Tarefa a fazer:
Repita sem alterações a parte do trecho sobre Dewey e a consciência que começa com as palavras "Dewey constata ainda" e termina com "1958, p. 314).".
━━━━━ Trecho do documento
Dewey confirma empiricamente este modo de se conceber a consciência
assinalando o fato de que todo objeto percebido (ou de que temos consciência) é
inerentemente instável. Mais precisamente, os caracteres dos objetos naturais e
físicos são instáveis. Assim, as percepções muitas vezes sugerem mudanças de
direção na conduta de adaptação. Qualquer adaptação anterior constitui um certo
estado ou nível, e a percepção ou consciência no instante presente pode significar a
iminente alteração de tal estado, assim como a necessidade de reajuste em outro
nível. É fato que eventos naturais semelhantes podem ser percebidos de maneiras
diferentes. Podem significar, por exemplo, calor num lugar e frio em outro, de acordo
com a direção que toma a readaptação orgânica. Mesmo uma dor de dentes é algo
instável para a consciência, pois pode mudar sua intensidade a qualquer momento
(pode aumentar ou diminuir de repente), pode ainda desaparecer temporariamente e
depois voltar, talvez com maior intensidade.
Dewey constata ainda que qualquer percepção é acompanhada de um
instante de hesitação na ação a ser executada. Uma ação vista apenas como pronta
ratificação das condições orgânico-ambientais já estabelecidas não estimula a
produção de ideias. Somente quando a conduta se encontra dividida, ou seja,
quando alguns de seus fatores respondem a tendências de ação imediata, enquanto
outros respondem a objetos ausentes e remotos, é que a consciência ou percepção
entra em cena realmente, buscando unificar a atividade orgânica e completar a
significação do que já se tem à mão. Segundo Dewey, quanto mais pronta for uma
resposta, menos conterá de consciência ou ideia. “A divisão acarreta a confusão
mental, mas também representa, diante da necessidade de uma mudança de
direção, uma possibilidade de observar, recordar, antecipar” (Dewey, 1958, p. 314).
━━━━━━━━━━
━━━━━ Dados fornecidos
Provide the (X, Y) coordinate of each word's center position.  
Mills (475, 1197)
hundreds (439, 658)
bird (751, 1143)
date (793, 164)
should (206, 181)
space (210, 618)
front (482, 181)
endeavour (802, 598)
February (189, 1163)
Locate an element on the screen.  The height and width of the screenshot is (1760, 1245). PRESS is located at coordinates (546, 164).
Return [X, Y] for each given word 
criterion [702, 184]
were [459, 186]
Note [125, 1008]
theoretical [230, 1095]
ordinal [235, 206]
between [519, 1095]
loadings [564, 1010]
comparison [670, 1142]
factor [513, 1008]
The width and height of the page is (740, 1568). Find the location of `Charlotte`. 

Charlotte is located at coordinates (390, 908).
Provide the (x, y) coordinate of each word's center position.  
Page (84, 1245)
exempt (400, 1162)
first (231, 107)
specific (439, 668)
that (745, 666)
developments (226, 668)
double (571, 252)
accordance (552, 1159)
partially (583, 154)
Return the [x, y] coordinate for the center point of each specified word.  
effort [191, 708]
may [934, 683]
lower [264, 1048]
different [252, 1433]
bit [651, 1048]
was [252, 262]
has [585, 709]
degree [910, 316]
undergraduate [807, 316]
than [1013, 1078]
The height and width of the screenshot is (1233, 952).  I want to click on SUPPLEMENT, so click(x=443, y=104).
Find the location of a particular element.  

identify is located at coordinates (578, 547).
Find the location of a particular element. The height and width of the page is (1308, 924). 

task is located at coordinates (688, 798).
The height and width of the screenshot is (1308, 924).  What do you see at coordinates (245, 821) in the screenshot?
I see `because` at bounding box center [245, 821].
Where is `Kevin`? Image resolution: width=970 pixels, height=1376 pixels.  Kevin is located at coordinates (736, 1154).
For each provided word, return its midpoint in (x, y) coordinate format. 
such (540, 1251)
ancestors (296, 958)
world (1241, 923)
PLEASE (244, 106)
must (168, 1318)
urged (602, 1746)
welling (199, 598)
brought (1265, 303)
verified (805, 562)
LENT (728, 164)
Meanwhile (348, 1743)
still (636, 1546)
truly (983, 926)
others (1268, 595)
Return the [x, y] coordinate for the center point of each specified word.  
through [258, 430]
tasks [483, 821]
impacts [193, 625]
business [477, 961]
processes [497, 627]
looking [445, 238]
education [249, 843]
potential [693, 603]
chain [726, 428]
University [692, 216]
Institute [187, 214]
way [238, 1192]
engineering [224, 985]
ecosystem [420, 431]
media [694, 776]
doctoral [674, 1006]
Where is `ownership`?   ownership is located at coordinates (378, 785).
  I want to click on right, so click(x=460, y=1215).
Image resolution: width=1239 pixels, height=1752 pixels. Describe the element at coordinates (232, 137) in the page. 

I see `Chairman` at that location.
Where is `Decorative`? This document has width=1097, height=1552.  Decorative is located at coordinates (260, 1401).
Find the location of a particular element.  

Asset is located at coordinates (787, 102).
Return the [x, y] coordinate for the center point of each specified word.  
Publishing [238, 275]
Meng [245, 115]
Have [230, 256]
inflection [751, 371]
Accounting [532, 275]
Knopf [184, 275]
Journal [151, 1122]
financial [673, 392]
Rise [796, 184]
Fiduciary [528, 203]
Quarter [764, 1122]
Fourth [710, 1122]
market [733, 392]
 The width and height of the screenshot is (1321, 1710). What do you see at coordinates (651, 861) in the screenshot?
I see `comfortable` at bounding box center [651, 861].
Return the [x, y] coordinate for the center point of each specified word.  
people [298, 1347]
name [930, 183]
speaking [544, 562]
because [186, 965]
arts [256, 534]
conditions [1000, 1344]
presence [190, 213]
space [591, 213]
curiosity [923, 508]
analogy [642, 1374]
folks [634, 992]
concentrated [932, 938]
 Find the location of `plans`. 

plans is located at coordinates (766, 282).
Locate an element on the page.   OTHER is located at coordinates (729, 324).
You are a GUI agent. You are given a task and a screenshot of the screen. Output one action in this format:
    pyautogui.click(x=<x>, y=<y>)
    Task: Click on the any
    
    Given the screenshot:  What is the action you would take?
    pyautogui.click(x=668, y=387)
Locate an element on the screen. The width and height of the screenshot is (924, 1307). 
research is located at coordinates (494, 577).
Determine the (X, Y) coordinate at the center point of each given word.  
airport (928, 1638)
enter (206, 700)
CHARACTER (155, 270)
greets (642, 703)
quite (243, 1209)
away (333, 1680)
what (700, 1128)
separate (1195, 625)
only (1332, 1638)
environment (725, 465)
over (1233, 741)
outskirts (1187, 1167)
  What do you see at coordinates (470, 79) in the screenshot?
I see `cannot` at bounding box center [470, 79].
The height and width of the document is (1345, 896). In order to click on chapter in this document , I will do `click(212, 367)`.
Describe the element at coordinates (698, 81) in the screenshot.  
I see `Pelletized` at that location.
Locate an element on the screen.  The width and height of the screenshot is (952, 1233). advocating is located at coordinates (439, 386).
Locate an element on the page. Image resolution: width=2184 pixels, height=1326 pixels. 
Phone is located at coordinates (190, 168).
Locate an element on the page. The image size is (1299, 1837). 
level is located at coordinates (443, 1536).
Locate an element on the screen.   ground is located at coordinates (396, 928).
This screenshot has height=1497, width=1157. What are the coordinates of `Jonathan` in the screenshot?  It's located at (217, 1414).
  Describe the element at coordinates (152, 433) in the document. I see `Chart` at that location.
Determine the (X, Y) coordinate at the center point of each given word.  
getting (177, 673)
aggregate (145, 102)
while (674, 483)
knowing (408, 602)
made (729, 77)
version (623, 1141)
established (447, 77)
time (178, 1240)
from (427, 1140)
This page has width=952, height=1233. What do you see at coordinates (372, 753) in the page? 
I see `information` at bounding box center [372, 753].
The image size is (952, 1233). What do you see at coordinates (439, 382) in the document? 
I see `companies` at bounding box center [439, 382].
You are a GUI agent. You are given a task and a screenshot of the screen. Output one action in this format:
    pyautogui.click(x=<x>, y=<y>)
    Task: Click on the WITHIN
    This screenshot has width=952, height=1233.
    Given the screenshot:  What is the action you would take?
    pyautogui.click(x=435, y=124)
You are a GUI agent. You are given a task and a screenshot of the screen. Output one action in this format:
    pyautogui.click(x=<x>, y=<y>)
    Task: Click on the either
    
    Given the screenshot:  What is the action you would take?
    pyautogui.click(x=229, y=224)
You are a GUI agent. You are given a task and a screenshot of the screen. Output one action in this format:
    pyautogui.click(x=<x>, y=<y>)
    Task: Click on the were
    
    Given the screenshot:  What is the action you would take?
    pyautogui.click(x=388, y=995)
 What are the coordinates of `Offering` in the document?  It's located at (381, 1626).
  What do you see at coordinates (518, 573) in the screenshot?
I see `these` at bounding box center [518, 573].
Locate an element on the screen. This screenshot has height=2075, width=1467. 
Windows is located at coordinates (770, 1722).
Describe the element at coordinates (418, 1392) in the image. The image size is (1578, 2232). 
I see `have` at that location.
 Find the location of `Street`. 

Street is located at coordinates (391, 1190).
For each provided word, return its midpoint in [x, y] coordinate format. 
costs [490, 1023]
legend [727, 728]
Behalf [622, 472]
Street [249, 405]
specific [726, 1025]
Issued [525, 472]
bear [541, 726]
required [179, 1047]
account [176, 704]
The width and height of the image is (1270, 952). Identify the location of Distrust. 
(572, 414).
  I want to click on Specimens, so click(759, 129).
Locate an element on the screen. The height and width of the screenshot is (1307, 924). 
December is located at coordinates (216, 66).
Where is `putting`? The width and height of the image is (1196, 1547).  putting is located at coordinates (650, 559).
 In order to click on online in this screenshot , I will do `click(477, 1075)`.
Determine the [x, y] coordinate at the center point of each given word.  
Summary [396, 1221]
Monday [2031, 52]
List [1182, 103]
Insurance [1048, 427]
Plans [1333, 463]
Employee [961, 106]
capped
━━━━━━━━━━
Tarefa concluída:
Dewey constata ainda que qualquer percepção é acompanhada de um
instante de hesitação na ação a ser executada. Uma ação vista apenas como pronta
ratificação das condições orgânico-ambientais já estabelecidas não estimula a
produção de ideias. Somente quando a conduta se encontra dividida, ou seja,
quando alguns de seus fatores respondem a tendências de ação imediata, enquanto
outros respondem a objetos ausentes e remotos, é que a consciência ou percepção
entra em cena realmente, buscando unificar a atividade orgânica e completar a
significação do que já se tem à mão. Segundo Dewey, quanto mais pronta for uma
resposta, menos conterá de consciência ou ideia. “A divisão acarreta a confusão
mental, mas também representa, diante da necessidade de uma mudança de
direção, uma possibilidade de observar, recordar, antecipar” (Dewey, 1958, p. 314).